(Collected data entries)
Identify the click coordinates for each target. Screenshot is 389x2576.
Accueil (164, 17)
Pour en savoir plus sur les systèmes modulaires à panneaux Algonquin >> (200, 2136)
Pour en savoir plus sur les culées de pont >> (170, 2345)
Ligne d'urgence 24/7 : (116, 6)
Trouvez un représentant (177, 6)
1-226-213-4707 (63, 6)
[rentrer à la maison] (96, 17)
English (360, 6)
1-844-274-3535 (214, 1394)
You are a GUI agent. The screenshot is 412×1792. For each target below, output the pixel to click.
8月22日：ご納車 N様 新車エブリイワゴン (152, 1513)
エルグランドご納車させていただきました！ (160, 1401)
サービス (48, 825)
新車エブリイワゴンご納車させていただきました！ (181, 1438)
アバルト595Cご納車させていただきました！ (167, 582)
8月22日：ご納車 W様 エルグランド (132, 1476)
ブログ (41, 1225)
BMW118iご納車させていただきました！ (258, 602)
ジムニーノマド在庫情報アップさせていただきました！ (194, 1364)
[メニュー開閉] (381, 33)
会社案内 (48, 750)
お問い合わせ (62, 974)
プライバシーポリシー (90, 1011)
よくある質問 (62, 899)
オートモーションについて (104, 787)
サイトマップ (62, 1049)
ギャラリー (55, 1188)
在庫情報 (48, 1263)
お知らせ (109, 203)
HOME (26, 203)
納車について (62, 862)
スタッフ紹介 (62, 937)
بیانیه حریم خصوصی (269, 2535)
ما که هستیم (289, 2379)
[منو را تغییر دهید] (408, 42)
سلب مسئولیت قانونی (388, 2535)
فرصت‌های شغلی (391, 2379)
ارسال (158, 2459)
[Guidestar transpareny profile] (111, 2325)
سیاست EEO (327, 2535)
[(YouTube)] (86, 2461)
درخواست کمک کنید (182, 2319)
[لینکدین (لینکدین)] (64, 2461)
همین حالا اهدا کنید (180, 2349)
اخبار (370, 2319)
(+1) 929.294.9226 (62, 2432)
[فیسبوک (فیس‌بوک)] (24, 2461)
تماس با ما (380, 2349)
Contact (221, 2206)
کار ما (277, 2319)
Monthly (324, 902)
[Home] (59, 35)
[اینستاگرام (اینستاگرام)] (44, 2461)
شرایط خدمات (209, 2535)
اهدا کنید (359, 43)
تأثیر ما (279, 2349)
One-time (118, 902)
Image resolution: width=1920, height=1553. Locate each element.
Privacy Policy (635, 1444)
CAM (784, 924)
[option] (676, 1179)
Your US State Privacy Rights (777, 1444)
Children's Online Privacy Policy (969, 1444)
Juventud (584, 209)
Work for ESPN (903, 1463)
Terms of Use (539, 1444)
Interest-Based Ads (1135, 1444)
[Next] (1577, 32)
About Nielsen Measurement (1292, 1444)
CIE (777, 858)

**WORK INSTRUCTION:** Which lines above contain the word "Policy"? List them.

**EXERCISE OUTPUT:**
Privacy Policy (635, 1444)
Children's Online Privacy Policy (969, 1444)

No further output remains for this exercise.